James McCann was a bit of a renaissance man for the 2019 Chicago White Sox. Signed as an afterthought for $2 million in advance of another rebuilding season, not much was expected of the former Tigers’ backstop. But all the 6´3´´, 225-pounder proceeded to do was post a 2.3 fWAR season and play in his first All-Star Game. McCann hit .273/.328/.460 with a 109 wRC+ and smacked 18 homers in 118 contests.

McCann was especially good against southpaws last year, posting a stellar wRC+ of 132. The catcher’s .197 ISO was staggering, and contributed a great deal to his career-best campaign. The former second round pick handled his business positively in Chicago and was well-regarded in a leadership role, to the extent that starting pitcher Lucas Giolito credited his new teammate with much of his success in 2019.

Pitch framing is a weakness for McCann, and defense overall isn’t considered to be a strong suit of his. He’s a respected game-caller and adept at throwing out runners while being very studious regarding the planning and preparation that goes into being a catcher.

The second half of 2019 was rough for McCann, and he was much better vs lefties overall. Against righties in 2019, James posted a league-average mark of 100 with his wRC+ and he posted a .319 wOBA. In an ideal situation, McCann would face primarily southpaws in 2020.

Crowded roster

The decision-makers in the front office made a concerted effort this offseason to add talent to the roster for the 2020 season.

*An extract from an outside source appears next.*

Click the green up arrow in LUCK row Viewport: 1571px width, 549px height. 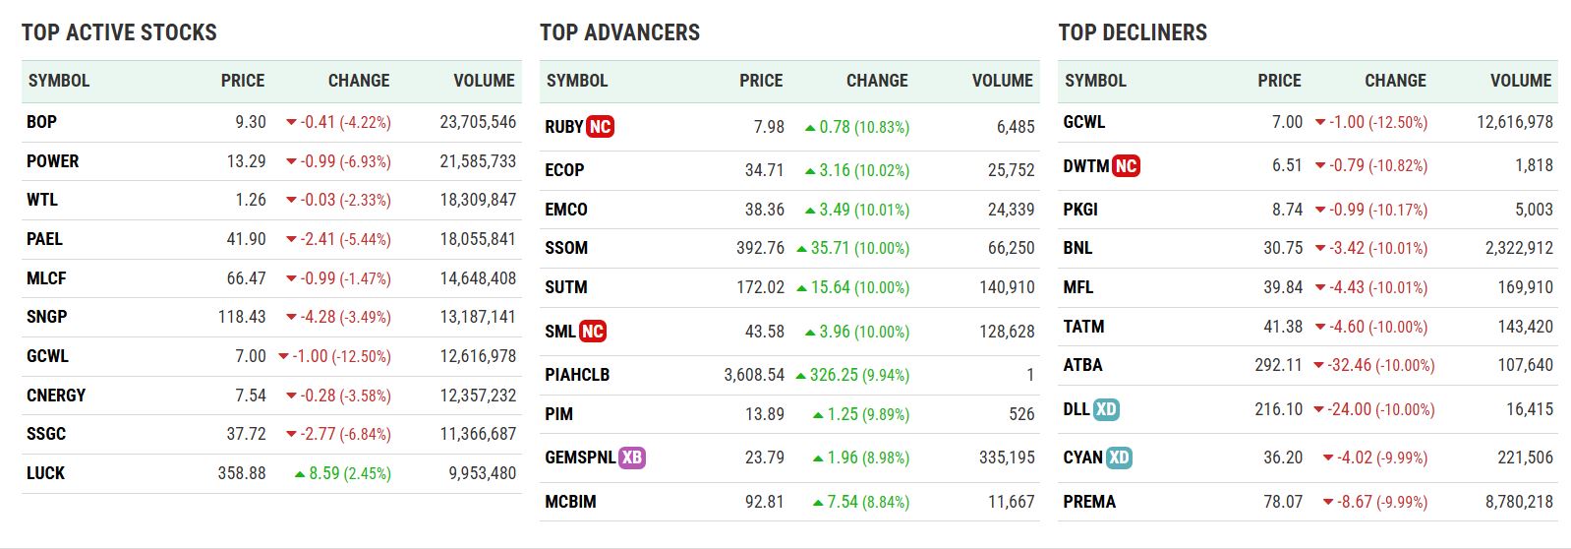pos(300,474)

The rebuild is over, and it’s time to compete for a Central Division title. José Abreu is slated to return to the south side for his seventh season in black and white. Abreu has hit 179 career homers and has always been very successful against left-handed pitching in general.

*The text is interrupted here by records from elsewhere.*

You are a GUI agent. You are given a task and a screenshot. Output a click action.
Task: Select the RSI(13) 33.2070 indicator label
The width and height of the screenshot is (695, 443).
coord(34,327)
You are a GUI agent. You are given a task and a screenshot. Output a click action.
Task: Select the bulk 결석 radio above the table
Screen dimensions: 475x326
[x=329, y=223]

Abreu signed a three-year contract extension with the White Sox worth $50 million in late November. The deal was met with some consternation due to the anticipated regression of the player, in spite of his gaudy home run and RBI totals in 2019. The soon-to-be 33-year-old Cuban has regressed, and will likely continue to do so. That regression will occur in a comfortable place, though, and hitting southpaws is still something that should be a primary focus.

Playing in 159 games last year, Abreu posted a 117 wRC+ even though his strikeout rate increased and his walk rate keeps falling. The first baseman was a league average offensive performer (100 wRC+) vs righties, and some scheduled days off in the future could best serve all parties. Abreu must be in the lineup vs lefties, however. In 2019, he murdered lefthanders to the tune of a .360/.418/.591 slash line with a 168 wRC+ and 24 homers.

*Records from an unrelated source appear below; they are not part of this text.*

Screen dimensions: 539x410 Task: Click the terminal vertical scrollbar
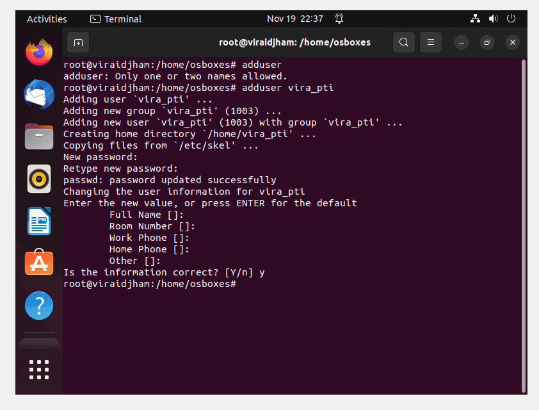pyautogui.click(x=524, y=226)
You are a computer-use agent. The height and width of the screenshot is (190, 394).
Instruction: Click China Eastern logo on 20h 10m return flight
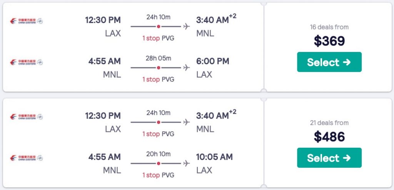(x=26, y=158)
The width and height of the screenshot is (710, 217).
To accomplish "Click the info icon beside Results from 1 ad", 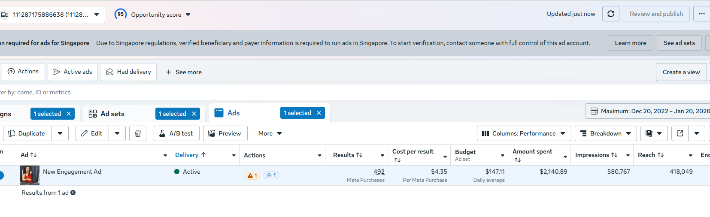I will point(73,193).
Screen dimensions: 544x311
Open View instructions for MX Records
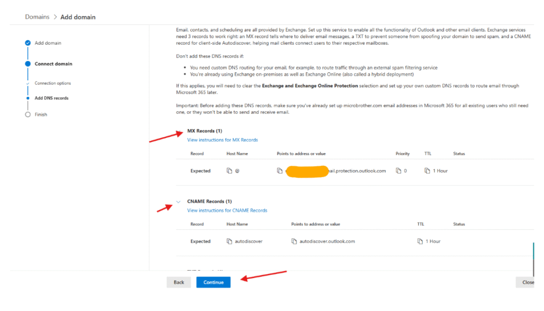point(222,140)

Yasmani Grandal was given the largest free agent contract in the history of the organization back in November as well. The former first-rounder out of Miami is one of the best catchers in baseball. The switch-hitter played in 153 games for the Milwaukee Brewers in 2019, and hit .246/.380/.468 with 28 homers. Yaz posted a 121 wRC+ with a 17% walk rate as well. The 31-year-old was exceptional against lefties, though. While Grandal posted very strong numbers against right-handed pitching (114 wRC+), he was even better (138 wRC+) when he turned around and hit from the right side.

With Grandal as the biggest outside addition to the club, playing time didn’t appear to be an issue for James McCann. His numbers against lefties indicated a role could be carved out in which he split some time at designated hitter in addition to catcher with the newly acquired Grandal. But then …

Parrot party

The White Sox signed 37-year-old slugger Edwin Encarnación in early January. The deal is for one year with a club option for 2021, and the move further signifies a win-now attitude. Encarnación is primarily a designated hitter at this stage of his career, but he could do some moonlighting at first base. In 109 games with the Yankees and Mariners in 2019, he clubbed .244/.344/.531 with 34 home runs while posting a 129 wRC+ and .362 wOBA.

Encarnación has 414 career homers, and the long ball is still a primary focus of his offensive profile. Edwin walked at a 12% clip last year, and while he posted a strong 121 wRC+ vs right handed pitching, he was death to lefties. The slugger hit .245/.375/.594 (.969 OPS) with a .396 wOBA vs southpaws. Encarnación posted a 152 wRC+ vs lefties in 2019. He was signed to play, and he should be in the lineup almost every day. Days off could come against tough righties, but it’s imperative that EE be available to mash against most pitchers.

Zack Collins … left out?

Another name in the 26-man roster mix for the White Sox is former top draft pick Zack Collins. Collins has many detractors, and his style of play wouldn’t be described as aesthetically pleasing — he was billed as a three-true-outcomes performer with defensive questions, after all. He can also play some first base and designated hitter, and has struggled vs lefties throughout his minor league career.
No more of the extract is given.